La vieja estación espacial MIR concluyó ayer su existencia. Gran
parte de su estructura acabó desintegrándose en la atmósfera,
mientras que los fragmentos de mayor tamaño se sumergieron en aguas
del Pacífico, después de propiciar un espectáculo semejante al de
una lluvia de cometas para los privilegiados que pudieron
contemplar el final de la vieja dama del espacio.
La falta de recursos económicos de Rusia provocó la decisión de
poner fin a todo un símbolo de la carrera por la conquista del
espacio que durante años protagonizaron rusos y norteamericanos. No
ha sido la de la MIR una existencia libre de graves incidentes.

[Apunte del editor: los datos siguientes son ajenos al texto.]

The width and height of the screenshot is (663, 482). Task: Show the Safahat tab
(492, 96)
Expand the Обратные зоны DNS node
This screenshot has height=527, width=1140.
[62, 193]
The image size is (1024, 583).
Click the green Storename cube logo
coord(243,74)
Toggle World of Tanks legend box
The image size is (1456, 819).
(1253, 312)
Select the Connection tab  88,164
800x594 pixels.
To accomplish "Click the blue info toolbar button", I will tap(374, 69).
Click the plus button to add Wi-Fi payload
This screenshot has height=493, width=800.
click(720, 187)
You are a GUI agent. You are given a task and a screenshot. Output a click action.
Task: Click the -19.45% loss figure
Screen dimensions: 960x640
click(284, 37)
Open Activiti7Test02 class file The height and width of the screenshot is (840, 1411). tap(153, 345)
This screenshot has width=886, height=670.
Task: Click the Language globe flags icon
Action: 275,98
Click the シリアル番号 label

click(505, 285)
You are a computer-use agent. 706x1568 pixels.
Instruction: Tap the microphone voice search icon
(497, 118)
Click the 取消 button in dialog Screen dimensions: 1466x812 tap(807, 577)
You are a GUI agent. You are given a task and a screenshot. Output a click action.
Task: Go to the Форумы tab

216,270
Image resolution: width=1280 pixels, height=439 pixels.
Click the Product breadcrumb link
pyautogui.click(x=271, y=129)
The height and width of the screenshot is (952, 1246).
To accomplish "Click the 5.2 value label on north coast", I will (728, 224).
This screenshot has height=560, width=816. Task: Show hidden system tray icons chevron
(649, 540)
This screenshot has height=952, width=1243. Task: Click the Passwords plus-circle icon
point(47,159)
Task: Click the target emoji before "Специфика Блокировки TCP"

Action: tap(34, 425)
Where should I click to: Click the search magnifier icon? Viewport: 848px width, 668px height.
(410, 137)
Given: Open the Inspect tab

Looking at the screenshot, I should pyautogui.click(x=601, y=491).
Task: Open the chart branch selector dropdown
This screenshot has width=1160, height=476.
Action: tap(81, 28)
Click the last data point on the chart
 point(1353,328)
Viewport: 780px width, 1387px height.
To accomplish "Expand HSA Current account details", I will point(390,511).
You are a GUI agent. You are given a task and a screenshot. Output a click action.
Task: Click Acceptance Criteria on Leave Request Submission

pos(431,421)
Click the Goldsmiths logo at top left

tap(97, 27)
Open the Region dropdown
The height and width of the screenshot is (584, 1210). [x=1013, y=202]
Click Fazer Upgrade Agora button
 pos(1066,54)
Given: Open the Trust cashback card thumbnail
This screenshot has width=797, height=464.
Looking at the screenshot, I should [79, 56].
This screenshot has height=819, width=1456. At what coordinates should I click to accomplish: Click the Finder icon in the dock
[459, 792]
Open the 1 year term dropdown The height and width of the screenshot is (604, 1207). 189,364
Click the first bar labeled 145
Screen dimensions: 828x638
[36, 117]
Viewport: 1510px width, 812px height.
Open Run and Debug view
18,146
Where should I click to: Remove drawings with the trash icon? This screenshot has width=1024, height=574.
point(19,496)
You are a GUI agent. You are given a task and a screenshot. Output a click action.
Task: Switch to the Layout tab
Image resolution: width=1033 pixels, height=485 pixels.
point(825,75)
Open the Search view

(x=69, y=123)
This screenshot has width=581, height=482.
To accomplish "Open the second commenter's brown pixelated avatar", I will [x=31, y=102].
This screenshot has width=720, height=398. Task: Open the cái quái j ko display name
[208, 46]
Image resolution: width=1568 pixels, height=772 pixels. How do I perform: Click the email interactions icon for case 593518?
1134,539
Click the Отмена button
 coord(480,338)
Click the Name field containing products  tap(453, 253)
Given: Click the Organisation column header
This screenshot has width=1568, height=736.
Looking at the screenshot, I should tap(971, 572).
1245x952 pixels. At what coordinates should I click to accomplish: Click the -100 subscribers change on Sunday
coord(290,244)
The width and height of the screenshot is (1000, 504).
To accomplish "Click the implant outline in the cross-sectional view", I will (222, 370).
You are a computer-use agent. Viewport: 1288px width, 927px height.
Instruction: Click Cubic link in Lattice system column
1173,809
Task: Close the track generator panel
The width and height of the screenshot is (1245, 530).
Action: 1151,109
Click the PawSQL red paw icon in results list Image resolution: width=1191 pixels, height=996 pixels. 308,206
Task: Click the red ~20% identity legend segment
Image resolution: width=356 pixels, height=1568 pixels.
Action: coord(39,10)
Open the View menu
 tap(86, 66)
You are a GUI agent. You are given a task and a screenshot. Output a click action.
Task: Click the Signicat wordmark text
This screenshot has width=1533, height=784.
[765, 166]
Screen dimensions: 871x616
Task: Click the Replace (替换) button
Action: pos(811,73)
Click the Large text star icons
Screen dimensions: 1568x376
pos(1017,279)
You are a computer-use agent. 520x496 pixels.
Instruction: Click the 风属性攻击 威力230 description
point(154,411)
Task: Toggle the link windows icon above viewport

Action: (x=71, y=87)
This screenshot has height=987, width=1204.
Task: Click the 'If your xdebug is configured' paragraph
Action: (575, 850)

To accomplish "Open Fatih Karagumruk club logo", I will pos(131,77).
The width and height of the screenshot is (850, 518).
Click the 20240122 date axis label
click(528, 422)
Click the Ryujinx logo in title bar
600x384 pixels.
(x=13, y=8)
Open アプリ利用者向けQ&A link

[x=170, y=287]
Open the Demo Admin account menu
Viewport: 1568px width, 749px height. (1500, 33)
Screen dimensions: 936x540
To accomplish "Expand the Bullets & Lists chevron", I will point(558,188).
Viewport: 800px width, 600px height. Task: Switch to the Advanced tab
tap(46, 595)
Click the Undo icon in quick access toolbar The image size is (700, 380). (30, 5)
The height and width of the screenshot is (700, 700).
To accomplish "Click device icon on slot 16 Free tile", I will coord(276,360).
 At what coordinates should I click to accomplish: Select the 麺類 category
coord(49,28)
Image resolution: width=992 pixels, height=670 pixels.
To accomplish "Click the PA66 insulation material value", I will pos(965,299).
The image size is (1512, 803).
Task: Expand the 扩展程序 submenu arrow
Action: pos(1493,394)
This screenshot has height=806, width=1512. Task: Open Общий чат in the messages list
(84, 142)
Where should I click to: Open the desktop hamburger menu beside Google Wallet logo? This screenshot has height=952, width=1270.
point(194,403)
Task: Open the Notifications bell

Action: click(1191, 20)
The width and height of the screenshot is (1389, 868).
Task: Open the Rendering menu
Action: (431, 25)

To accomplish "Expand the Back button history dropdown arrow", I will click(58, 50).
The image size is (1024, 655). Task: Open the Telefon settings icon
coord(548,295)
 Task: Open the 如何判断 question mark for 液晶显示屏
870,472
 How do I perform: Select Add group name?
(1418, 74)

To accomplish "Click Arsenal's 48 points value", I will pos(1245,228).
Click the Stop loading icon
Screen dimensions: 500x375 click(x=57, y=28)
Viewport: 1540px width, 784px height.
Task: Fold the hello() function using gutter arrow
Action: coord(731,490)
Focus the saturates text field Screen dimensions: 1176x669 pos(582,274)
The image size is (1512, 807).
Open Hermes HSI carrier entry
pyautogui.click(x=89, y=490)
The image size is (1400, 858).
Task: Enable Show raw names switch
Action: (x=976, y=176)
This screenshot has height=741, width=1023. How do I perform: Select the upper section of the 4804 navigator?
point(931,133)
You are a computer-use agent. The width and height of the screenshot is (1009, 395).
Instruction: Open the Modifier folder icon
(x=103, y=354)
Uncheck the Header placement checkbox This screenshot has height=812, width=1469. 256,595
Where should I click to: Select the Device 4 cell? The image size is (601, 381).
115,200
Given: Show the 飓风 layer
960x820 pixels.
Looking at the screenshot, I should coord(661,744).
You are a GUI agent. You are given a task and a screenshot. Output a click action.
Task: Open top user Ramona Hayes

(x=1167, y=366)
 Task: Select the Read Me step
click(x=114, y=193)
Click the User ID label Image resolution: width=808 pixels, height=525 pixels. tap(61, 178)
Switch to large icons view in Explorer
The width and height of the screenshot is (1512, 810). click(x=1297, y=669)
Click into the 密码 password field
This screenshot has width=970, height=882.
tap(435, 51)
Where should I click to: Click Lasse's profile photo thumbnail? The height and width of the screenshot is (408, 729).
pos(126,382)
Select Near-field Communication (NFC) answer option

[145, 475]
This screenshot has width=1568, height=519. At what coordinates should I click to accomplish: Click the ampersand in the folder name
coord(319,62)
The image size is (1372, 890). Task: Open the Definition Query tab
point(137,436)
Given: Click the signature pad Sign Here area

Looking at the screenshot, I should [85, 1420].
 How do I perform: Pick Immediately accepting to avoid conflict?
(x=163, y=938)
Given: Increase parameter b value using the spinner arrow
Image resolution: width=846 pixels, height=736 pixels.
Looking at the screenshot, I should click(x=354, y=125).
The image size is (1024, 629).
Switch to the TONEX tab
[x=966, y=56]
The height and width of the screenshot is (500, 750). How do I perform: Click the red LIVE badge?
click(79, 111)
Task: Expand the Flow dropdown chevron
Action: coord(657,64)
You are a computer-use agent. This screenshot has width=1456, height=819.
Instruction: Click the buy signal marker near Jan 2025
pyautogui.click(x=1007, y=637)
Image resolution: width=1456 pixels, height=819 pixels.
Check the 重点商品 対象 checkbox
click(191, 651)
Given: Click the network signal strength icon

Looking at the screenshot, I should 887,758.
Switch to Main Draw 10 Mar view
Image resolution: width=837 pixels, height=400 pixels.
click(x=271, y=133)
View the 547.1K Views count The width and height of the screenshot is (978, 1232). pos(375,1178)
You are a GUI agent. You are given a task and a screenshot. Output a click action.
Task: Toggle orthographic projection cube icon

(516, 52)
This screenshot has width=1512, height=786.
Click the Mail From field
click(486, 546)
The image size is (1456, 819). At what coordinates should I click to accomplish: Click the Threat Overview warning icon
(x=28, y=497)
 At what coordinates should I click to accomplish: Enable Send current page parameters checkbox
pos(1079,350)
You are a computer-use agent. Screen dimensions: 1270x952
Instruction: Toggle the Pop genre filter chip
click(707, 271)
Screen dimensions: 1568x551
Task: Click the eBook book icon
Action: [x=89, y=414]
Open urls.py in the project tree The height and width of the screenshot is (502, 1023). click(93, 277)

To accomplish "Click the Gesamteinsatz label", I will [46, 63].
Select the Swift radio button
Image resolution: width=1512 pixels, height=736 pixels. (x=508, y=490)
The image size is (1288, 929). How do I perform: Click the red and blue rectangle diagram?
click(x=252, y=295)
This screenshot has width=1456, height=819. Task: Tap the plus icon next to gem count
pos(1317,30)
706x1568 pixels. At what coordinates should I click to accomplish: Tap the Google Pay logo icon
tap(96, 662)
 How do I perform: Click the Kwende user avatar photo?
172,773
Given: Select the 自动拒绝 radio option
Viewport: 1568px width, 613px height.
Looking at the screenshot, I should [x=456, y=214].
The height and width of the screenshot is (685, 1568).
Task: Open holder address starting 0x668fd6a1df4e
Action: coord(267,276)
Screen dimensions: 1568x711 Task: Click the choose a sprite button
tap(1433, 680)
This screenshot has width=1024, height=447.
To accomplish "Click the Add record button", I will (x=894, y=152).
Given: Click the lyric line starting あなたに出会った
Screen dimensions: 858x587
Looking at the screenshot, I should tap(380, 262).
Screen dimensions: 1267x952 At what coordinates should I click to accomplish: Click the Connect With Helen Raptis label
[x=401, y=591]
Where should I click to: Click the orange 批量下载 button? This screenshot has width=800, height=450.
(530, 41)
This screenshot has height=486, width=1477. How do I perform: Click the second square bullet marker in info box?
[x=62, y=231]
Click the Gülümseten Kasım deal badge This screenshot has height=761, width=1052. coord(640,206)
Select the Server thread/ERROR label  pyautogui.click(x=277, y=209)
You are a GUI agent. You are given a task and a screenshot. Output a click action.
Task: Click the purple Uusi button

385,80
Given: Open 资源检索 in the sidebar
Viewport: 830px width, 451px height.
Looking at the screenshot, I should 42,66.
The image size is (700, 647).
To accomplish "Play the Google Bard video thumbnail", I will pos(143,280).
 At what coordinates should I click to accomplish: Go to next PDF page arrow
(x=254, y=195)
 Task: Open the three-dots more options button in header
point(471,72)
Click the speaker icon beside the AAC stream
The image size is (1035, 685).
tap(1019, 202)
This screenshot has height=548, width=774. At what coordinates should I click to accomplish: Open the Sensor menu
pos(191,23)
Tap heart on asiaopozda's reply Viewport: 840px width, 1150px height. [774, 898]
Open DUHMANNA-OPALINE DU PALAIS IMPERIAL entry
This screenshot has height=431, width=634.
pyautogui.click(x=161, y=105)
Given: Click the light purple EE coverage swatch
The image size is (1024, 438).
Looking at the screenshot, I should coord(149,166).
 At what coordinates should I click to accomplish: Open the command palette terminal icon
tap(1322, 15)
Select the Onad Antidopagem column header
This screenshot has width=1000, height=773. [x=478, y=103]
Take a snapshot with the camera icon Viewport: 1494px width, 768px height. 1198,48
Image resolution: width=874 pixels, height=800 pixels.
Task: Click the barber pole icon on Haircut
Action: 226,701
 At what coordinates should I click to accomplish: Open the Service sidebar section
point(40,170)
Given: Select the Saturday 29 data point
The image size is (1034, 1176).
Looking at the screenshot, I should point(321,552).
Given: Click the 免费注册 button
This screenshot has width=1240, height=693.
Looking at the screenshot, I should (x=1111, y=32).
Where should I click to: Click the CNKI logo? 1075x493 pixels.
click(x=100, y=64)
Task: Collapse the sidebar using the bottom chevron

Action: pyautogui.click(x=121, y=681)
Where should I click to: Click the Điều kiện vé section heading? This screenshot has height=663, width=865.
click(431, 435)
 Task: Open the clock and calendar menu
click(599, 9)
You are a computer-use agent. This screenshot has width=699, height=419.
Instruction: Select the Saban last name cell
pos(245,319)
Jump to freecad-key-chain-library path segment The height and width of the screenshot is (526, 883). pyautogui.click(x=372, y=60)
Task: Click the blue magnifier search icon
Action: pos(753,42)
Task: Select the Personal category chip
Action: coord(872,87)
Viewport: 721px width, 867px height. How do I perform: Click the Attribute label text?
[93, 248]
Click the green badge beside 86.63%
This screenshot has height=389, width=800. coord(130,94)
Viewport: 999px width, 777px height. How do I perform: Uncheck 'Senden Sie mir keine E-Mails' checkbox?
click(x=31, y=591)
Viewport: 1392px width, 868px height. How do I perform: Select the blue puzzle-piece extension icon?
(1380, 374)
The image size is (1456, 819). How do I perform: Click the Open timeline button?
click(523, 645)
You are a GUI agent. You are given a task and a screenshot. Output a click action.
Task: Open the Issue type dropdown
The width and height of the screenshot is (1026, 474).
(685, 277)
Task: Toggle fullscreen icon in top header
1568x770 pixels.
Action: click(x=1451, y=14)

Tanto es así que los fallos de los ordenadores, de la orientación
de los paneles solares, las colisiones e incluso un incendio a
bordo hicieron pensar en una completa incapacidad de los rusos para
controlar ese complejo situado a miles de kilómetros de la
Tierra.
Pero no todo han sido sustos y la experiencia de la estación
soviética ha sido fundamental para que podamos comprender el
comportamiento biológico de los seres vivos y, especialmente, de
los humanos en condiciones de muy baja gravedad durante períodos
prolongados o la física de los fluídos en esas condiciones, por
poner sólo dos ejemplos. Fue, también, el observatorio astronómico
más avanzado de la humanidad. Además, ha sido fundamental en
aplicaciones o elementos que después han revertido en la vida
cotidiana en el planeta (papel de aluminio, alimentos
deshidratados, etc...).
Y, evidentemente, sin la experiencia que nos ha reportado, jamás
hubiera sido posible la construcción de su sustituta, la Estación
Espacial Internacional.
Pese a los temores, la caída programada de la MIR siguió el
curso previsto, sin incidentes ni desviaciones. Los rusos supieron
poner fin a su estandarte espacial con dignidad.